Pence, DHS Secretary Say Putin Meddled in Trump’s Election
(Bloomberg) -- Vice President Mike Pence and Homeland Security Secretary Kirstjen Nielsen on Tuesday offered public support for U.S. spy agencies’ finding that Russia interfered in the 2016 U.S. presidential election.
President Donald Trump stirred an uproar with comments at his Helsinki summit with Russian leader Vladimir Putin when he cast doubt on U.S intelligence assessments that Russia was behind cyber-attacks on Democratic organizations and the Hillary Clinton presidential campaign during the 2016 election.
Trump later acknowledged the spy agencies’ conclusion was correct in a statement but then undercut the conclusion by adding that election interference “could be other people also.”
The U.S. intelligence agencies are “right,” Nielsen said at the Department of Homeland Security National Cybersecurity Summit in New York.
“It was the Russians,” she added. “Any attempt to interfere in our elections is a direct attack against our democracy.
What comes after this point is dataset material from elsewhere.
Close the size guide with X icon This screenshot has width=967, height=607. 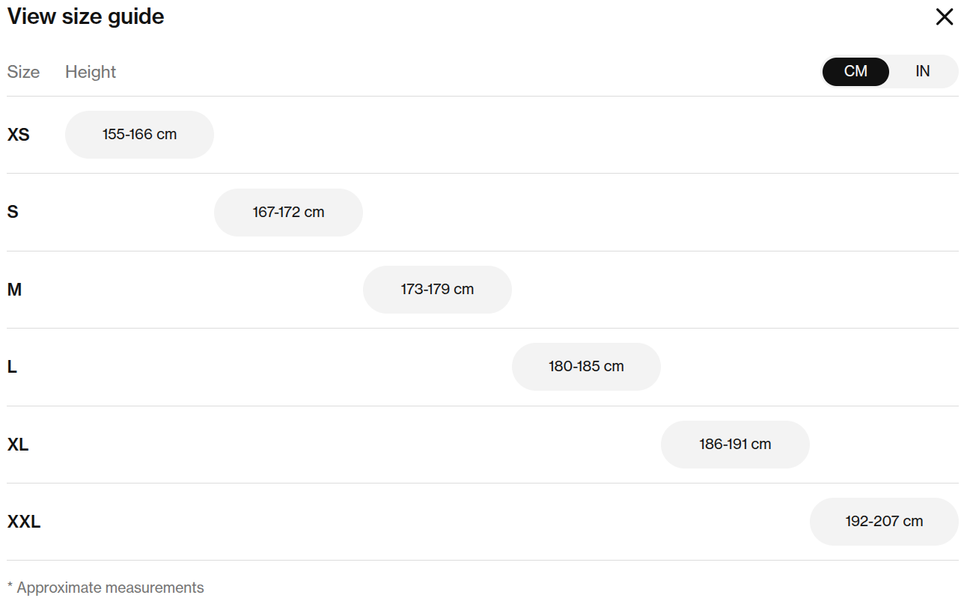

Americans will not tolerate this meddling.”
Pence echoed her statement in a speech to the conference later in the day.
“The fact is Russia meddled in our 2016 elections,” Pence said. “That is the unambiguous judgment of our intelligence community.”
Their remarks came as Facebook Inc. said it had identified an ongoing effort to influence the U.S. midterm elections using inauthentic accounts and pages on the social network. Facebook and other social-media networks have been criticized by lawmakers for failing to recognize and take steps to stop efforts to sow discord among Americans as Russia did during the 2016 campaign.
Speaking to reporters at the event on Tuesday, Homeland Security Undersecretary Christopher Krebs commended Facebook for coming forward with the information and said that the department is working with social media companies to help them understand tactics and trends of bad actors.
Nielsen also said the U.S. is still having difficulty protecting critical infrastructure from cyber attacks, calling for greater data-sharing across government and the private sector to combat hacking.
‘Connecting the Dots’
“We still have trouble connecting the dots” between the government and the private sector,” Nielsen said. While there is enough data to block cyber attacks, “we aren’t sharing fast enough or deeply enough.”
Her remarks come as the government works to combat cyber-threats on banks, energy and water infrastructure, as well as ensure the integrity of the 2018 elections. She reiterated a warning to other nations that the U.S. would expose and punish countries tied to efforts to disrupt American elections.
“We must act now,” Nielsen said. “That starts with calling out the offenders whether it’s North Korea or Russians. We are identifying countries” with these capabilities, she added.
An analysis released in March by the FBI and Homeland Security said that hackers are conducting a broad assault on the U.S. electric grid, water processing plants, air transportation facilities and other targets in rolling attacks on some of the country’s most sensitive infrastructure.
In late March, at least half a dozen pipeline operators shut down their third-party electronic communications due to a cyberattack.
Nielsen said the U.S. is establishing a national management center to help businesses and the government collaborate to protect infrastructure.